* _What is expected_
The data below is to be output in full, unchanged.

* _Input data_
◇ ◇ ◇

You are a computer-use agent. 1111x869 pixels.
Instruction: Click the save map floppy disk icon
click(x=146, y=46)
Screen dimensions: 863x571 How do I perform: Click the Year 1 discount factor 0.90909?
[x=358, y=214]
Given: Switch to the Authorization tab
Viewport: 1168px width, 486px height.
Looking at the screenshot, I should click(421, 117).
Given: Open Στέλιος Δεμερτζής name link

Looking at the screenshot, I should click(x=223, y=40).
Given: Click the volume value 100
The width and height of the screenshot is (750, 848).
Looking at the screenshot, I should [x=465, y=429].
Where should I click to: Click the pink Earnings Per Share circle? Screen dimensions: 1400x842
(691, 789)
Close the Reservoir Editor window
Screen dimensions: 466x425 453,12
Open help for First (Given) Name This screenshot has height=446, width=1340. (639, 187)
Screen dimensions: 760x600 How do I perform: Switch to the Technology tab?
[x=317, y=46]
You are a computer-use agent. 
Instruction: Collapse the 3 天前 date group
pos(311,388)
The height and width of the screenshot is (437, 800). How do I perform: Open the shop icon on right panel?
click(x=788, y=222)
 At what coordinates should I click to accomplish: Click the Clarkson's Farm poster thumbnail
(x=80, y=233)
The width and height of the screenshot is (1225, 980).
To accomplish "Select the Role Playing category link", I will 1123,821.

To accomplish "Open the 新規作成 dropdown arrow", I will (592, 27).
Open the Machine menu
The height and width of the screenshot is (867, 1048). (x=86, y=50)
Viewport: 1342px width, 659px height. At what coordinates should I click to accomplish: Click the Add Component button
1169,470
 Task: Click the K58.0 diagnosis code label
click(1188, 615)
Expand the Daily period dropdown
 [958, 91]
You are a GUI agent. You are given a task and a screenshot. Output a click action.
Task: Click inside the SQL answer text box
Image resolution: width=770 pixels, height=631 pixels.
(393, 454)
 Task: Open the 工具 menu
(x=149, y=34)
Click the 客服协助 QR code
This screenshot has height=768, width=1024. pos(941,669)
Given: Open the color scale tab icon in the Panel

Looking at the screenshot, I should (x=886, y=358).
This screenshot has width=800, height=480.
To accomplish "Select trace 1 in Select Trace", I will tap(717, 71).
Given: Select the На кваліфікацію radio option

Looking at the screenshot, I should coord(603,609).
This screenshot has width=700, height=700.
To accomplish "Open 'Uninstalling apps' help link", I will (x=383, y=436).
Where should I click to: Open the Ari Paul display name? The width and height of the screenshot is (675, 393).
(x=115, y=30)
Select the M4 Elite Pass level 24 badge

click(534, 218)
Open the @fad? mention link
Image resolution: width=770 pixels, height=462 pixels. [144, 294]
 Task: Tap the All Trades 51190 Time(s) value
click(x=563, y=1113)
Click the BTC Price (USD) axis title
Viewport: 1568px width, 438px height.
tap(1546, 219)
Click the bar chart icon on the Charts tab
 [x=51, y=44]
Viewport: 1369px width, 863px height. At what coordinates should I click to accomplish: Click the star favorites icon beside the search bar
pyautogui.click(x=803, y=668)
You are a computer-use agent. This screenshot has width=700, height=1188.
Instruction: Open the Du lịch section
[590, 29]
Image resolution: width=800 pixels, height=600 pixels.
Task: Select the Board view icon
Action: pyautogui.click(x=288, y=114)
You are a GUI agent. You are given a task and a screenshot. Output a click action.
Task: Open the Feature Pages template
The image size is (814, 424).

◇ ◇ ◇

* _Reply to the task_
You are a computer-use agent. 1111x869 pixels.
Instruction: Click the save map floppy disk icon
click(x=146, y=46)
Screen dimensions: 863x571 How do I perform: Click the Year 1 discount factor 0.90909?
[x=358, y=214]
Given: Switch to the Authorization tab
Viewport: 1168px width, 486px height.
Looking at the screenshot, I should click(421, 117).
Given: Open Στέλιος Δεμερτζής name link

Looking at the screenshot, I should click(x=223, y=40).
Given: Click the volume value 100
The width and height of the screenshot is (750, 848).
Looking at the screenshot, I should [x=465, y=429].
Where should I click to: Click the pink Earnings Per Share circle? Screen dimensions: 1400x842
(691, 789)
Close the Reservoir Editor window
Screen dimensions: 466x425 453,12
Open help for First (Given) Name This screenshot has height=446, width=1340. (639, 187)
Screen dimensions: 760x600 How do I perform: Switch to the Technology tab?
[x=317, y=46]
You are a computer-use agent. 
Instruction: Collapse the 3 天前 date group
pos(311,388)
The height and width of the screenshot is (437, 800). How do I perform: Open the shop icon on right panel?
click(x=788, y=222)
 At what coordinates should I click to accomplish: Click the Clarkson's Farm poster thumbnail
(x=80, y=233)
The width and height of the screenshot is (1225, 980).
To accomplish "Select the Role Playing category link", I will 1123,821.

To accomplish "Open the 新規作成 dropdown arrow", I will (592, 27).
Open the Machine menu
The height and width of the screenshot is (867, 1048). (x=86, y=50)
Viewport: 1342px width, 659px height. At what coordinates should I click to accomplish: Click the Add Component button
1169,470
 Task: Click the K58.0 diagnosis code label
click(1188, 615)
Expand the Daily period dropdown
 [958, 91]
You are a GUI agent. You are given a task and a screenshot. Output a click action.
Task: Click inside the SQL answer text box
Image resolution: width=770 pixels, height=631 pixels.
(393, 454)
 Task: Open the 工具 menu
(x=149, y=34)
Click the 客服协助 QR code
This screenshot has height=768, width=1024. pos(941,669)
Given: Open the color scale tab icon in the Panel

Looking at the screenshot, I should (x=886, y=358).
This screenshot has width=800, height=480.
To accomplish "Select trace 1 in Select Trace", I will tap(717, 71).
Given: Select the На кваліфікацію radio option

Looking at the screenshot, I should coord(603,609).
This screenshot has width=700, height=700.
To accomplish "Open 'Uninstalling apps' help link", I will (x=383, y=436).
Where should I click to: Open the Ari Paul display name? The width and height of the screenshot is (675, 393).
(x=115, y=30)
Select the M4 Elite Pass level 24 badge

click(534, 218)
Open the @fad? mention link
Image resolution: width=770 pixels, height=462 pixels. [144, 294]
 Task: Tap the All Trades 51190 Time(s) value
click(x=563, y=1113)
Click the BTC Price (USD) axis title
Viewport: 1568px width, 438px height.
tap(1546, 219)
Click the bar chart icon on the Charts tab
 [x=51, y=44]
Viewport: 1369px width, 863px height. At what coordinates should I click to accomplish: Click the star favorites icon beside the search bar
pyautogui.click(x=803, y=668)
You are a computer-use agent. This screenshot has width=700, height=1188.
Instruction: Open the Du lịch section
[590, 29]
Image resolution: width=800 pixels, height=600 pixels.
Task: Select the Board view icon
Action: pyautogui.click(x=288, y=114)
You are a GUI agent. You are given a task and a screenshot. Output a click action.
Task: Open the Feature Pages template
The image size is (814, 424).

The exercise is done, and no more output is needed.